The expectation is that this kind of profession-based selective lending will result in lower arrears as well as higher loan amounts taken – earning lenders more in interest.  

“Professional mortgage products are aimed at borrowers who have started their career in a specific industry and are likely to see their income significantly increase once fully qualified. These include professions such as an accountant, architect, chartered surveyor, dentist, doctor, pilot, solicitor, or vet,” says Miles Robinson, head of mortgages at online mortgage broker Trussle.

“One of the key benefits of these products is that lenders frequently offer a mortgage based on the applicant’s projected salary, rather than their existing salary. This decision is based on the assumption that as the borrower’s chosen career progresses, their income will increase, thereby increasing their affordability.  

“While monthly mortgage repayments might be a stretch initially, these mortgage products can prove a lifeline for young professionals looking to take that first step on the ladder.”

Mortgage provider Kensington has also developed a “hero” mortgage range specifically aimed at giving higher borrowing to those in key worker roles including armed forces personnel, firefighters, police officers, NHS clinicians including nurses and paramedics, and teachers in the public sector.  

“The mortgage market has always developed products designed for a certain part of the market and/or to offer a slightly more flexible approach to criteria,” says David Hollingworth, a director at L&C Mortgages.  

“Professionals have often been [a group] that has benefited from this approach and lenders like Scottish Widows Bank, Clydesdale and Metro Bank are lenders that can be more flexible for borrowers within certain professions.”  
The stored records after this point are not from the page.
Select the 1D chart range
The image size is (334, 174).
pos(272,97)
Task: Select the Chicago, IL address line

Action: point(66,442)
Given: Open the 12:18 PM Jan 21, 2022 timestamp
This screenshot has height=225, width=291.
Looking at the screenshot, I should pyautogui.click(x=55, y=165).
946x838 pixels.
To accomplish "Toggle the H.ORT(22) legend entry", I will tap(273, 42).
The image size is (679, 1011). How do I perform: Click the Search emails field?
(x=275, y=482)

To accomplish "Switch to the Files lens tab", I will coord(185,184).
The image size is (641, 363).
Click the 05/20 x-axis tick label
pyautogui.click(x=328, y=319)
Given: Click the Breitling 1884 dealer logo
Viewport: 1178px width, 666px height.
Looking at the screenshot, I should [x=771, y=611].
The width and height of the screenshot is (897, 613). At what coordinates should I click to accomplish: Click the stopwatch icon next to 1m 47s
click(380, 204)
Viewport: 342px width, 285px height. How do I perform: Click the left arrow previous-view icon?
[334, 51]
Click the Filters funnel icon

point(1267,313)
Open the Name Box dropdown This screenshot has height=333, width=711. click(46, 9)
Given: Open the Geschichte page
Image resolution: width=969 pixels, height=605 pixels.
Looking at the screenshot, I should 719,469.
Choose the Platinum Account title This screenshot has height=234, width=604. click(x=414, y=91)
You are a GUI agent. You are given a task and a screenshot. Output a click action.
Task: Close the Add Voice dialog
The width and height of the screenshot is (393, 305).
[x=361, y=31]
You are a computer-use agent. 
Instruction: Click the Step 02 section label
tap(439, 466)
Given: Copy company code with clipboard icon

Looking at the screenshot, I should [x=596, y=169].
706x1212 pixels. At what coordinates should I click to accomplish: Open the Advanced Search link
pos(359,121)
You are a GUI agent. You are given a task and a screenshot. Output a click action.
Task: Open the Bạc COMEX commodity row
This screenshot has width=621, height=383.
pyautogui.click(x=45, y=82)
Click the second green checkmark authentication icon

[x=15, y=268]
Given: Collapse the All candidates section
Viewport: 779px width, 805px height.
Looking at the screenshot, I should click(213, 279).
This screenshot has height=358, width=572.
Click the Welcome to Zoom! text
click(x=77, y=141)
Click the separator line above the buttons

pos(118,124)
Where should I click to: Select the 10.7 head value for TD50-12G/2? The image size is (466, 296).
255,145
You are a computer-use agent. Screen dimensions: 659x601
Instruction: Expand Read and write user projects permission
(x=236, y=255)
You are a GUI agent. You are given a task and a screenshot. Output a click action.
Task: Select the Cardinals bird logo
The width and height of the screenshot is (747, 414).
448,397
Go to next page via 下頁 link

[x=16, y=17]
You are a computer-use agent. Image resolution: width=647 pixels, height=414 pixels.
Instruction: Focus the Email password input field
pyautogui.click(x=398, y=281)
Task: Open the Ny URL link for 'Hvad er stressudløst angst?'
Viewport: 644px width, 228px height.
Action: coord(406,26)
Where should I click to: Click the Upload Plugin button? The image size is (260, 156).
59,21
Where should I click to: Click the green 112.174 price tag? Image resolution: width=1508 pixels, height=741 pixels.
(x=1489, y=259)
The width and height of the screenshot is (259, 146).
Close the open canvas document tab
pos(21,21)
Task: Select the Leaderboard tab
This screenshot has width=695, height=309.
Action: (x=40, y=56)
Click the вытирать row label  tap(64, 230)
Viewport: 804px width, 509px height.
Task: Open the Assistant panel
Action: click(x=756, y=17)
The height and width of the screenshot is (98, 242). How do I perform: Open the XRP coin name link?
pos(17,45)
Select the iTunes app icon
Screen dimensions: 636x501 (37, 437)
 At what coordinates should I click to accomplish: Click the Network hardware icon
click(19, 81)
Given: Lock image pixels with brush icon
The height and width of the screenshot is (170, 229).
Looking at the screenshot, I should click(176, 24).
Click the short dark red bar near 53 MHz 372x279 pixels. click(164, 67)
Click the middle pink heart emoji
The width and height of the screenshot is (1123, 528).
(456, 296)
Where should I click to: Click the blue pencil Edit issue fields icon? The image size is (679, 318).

Other options include lenders that have long specialised in a certain sector. Teachers Building Society, for example, understands the requirements of teachers and could offer an option to those finding the mainstream lenders unable to consider their circumstances.  

Many teachers will secure a job offer that may not start until the new school year but a specialist lender would know to appropriately take that into consideration rather than applying a ‘computer says no’ blanket approach.

“Of course some of these specialist options may come with slightly higher rates, so it makes sense to consider the whole market initially,” warns Hollingworth.

“However, this more tailored approach can have real benefits in giving more flexible outcomes.”

Like everyone else struggling to overcome, for example, the sudden inclusion of mortgage payment holidays in lenders’ risk assessments, borrowers who fit the bill may still have to demonstrate that they haven’t suffered a lasting financial impact from the pandemic.

Some, particularly the self-employed, may need to show more back up documentation than they are used to.  

“The use of variable income sources has become more restricted but some lenders have shown flexibility to key workers,” adds Hollingworth.  

“For example, Nationwide and Coventry building societies will not generally accept zero-hours contract income now but can make exceptions where they are from bank nurses, NHS locum, care workers and supermarket workers who are likely to have had ongoing solid hours during the pandemic.”

Elsewhere, the government’s Forces Help to Buy scheme can be invaluable for military personnel. Members of the army who have completed the prerequisite length of service, have six months left of service, and meet medical requirements can apply to borrow up to 50 per cent of their salary completely interest free.  

“Set up as an equity loan which can be deducted in instalments from the borrower’s monthly income, this scheme can go a long way in supporting those in the army to purchase their own home, as building a large enough deposit can be an obstacle for many,” Robinson adds.  

The deal can be used by first-time buyers as well as those relocating due to a new assignment or a move to support family needs.